# Record extracts
=== Section Start ===
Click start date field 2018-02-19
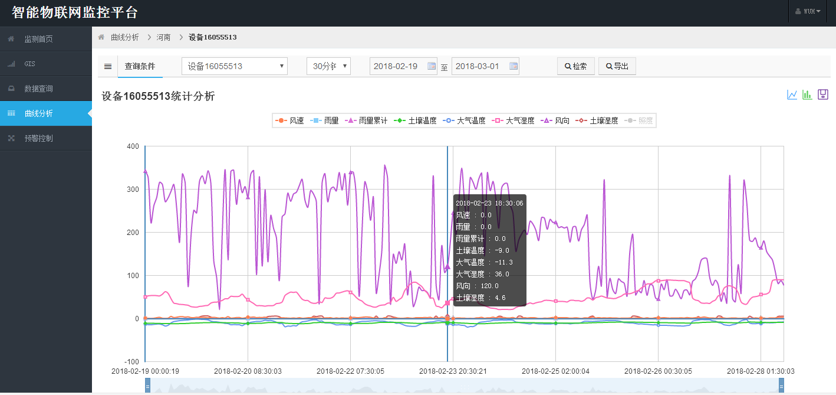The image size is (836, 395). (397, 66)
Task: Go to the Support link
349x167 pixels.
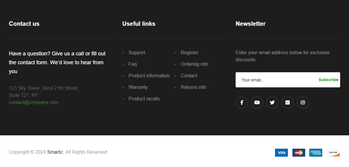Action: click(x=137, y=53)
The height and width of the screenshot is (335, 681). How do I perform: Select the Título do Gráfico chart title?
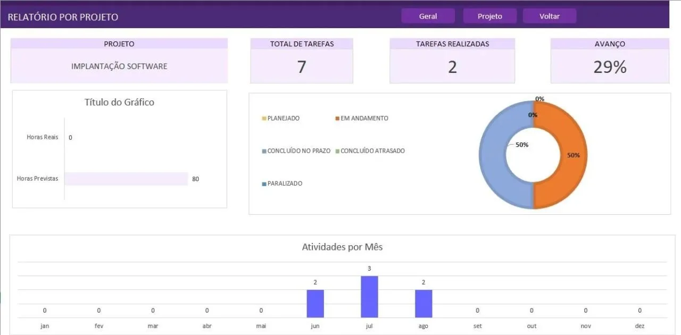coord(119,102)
=== Section End ===
=== Section Start ===
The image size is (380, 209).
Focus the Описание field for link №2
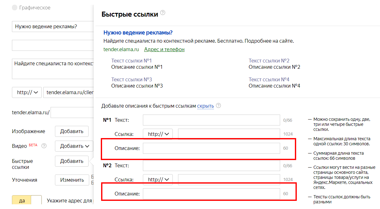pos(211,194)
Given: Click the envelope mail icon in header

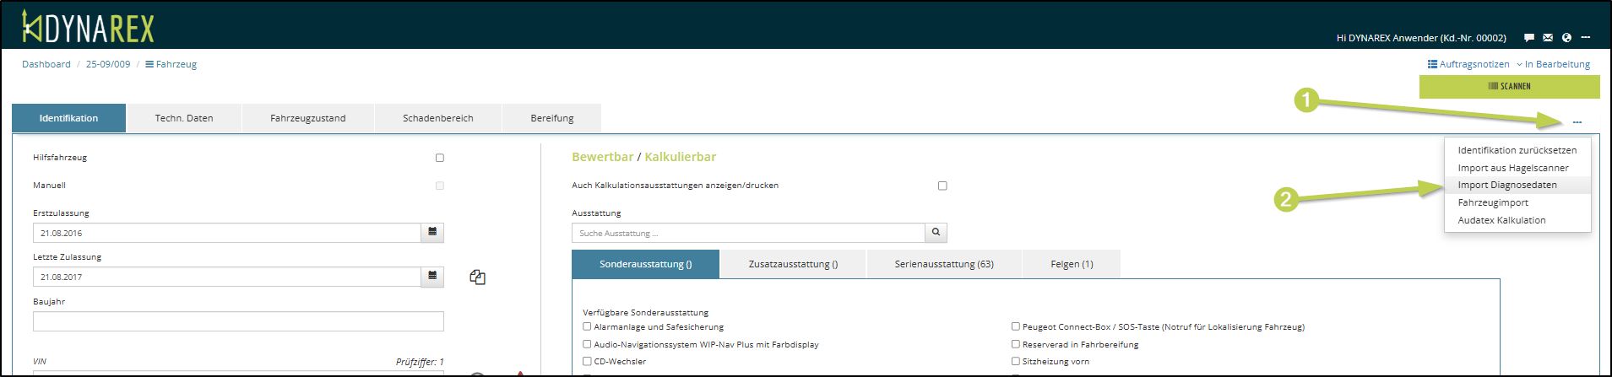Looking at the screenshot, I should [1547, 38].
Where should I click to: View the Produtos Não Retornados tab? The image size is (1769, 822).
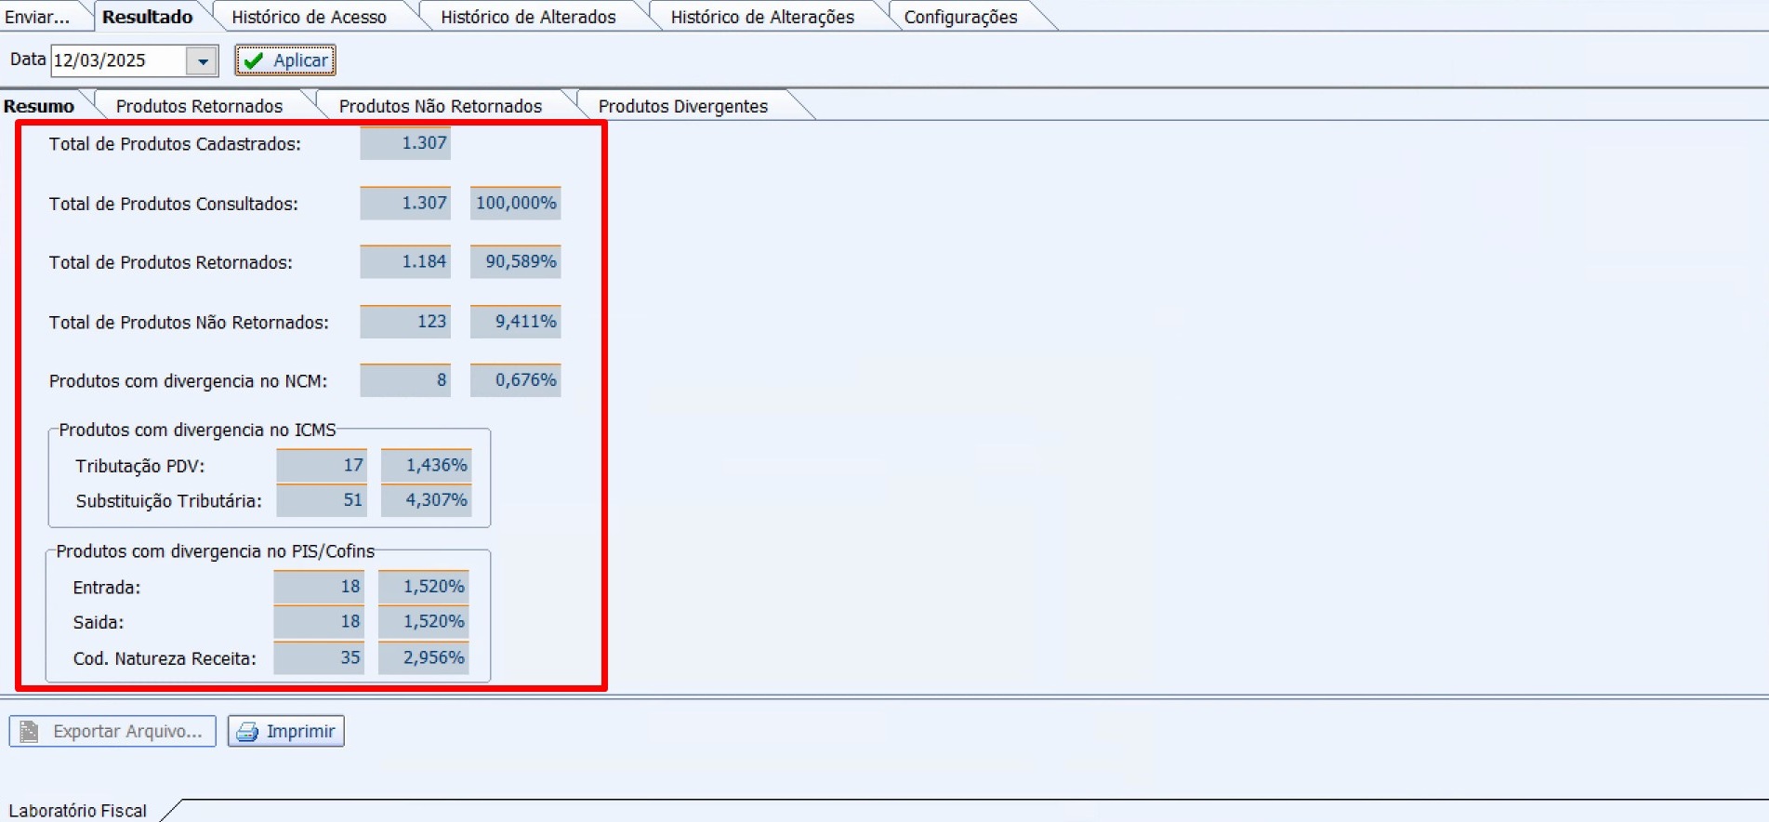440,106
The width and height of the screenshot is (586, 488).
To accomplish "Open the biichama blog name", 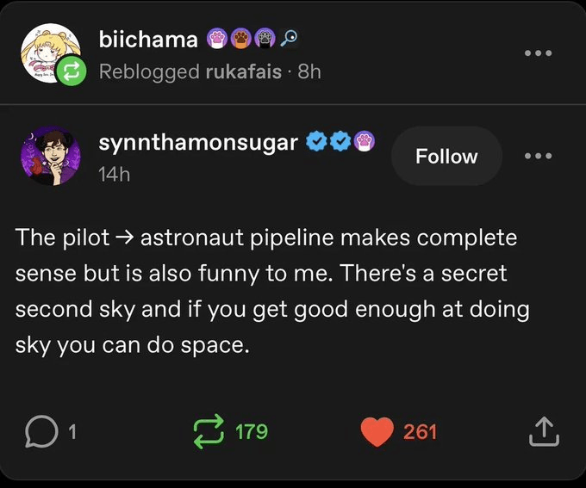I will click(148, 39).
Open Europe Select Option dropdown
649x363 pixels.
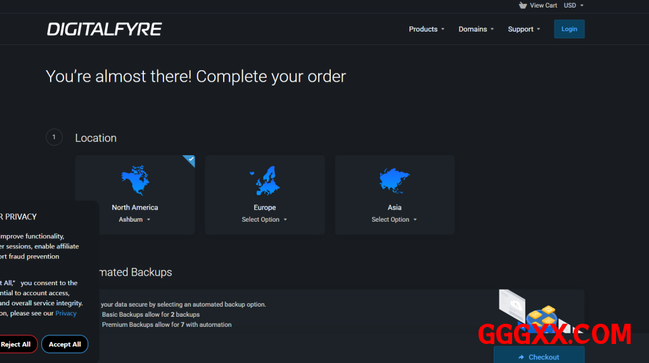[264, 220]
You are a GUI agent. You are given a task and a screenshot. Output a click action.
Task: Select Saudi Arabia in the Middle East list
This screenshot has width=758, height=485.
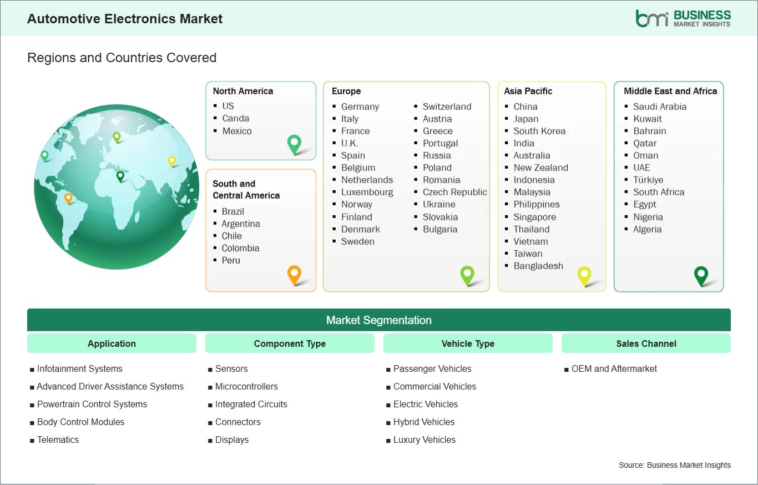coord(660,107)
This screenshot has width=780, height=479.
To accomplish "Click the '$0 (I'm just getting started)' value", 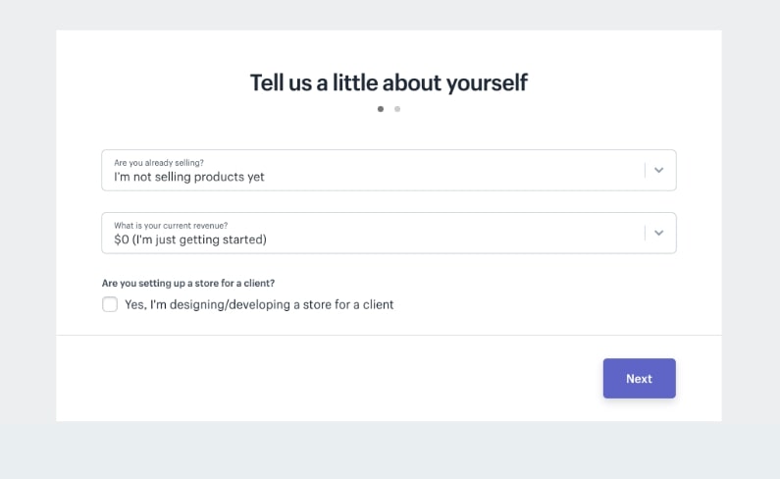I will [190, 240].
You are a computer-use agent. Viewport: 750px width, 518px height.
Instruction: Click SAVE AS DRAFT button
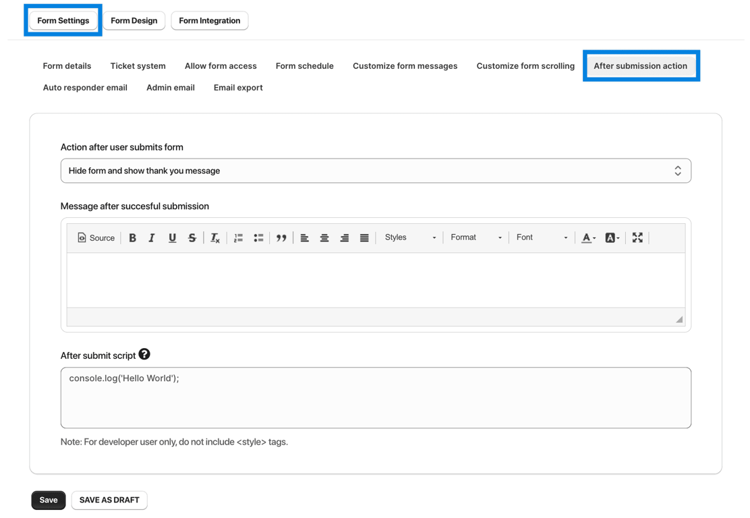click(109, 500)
=== Section End ===
# Task directions
The answer should consist of every line above in which "agent" appears.

# Solution for this problem
You are a GUI agent. You are given a task and a screenshot. Output a click action.
You are a computer-use agent. Viewport: 750px width, 518px height.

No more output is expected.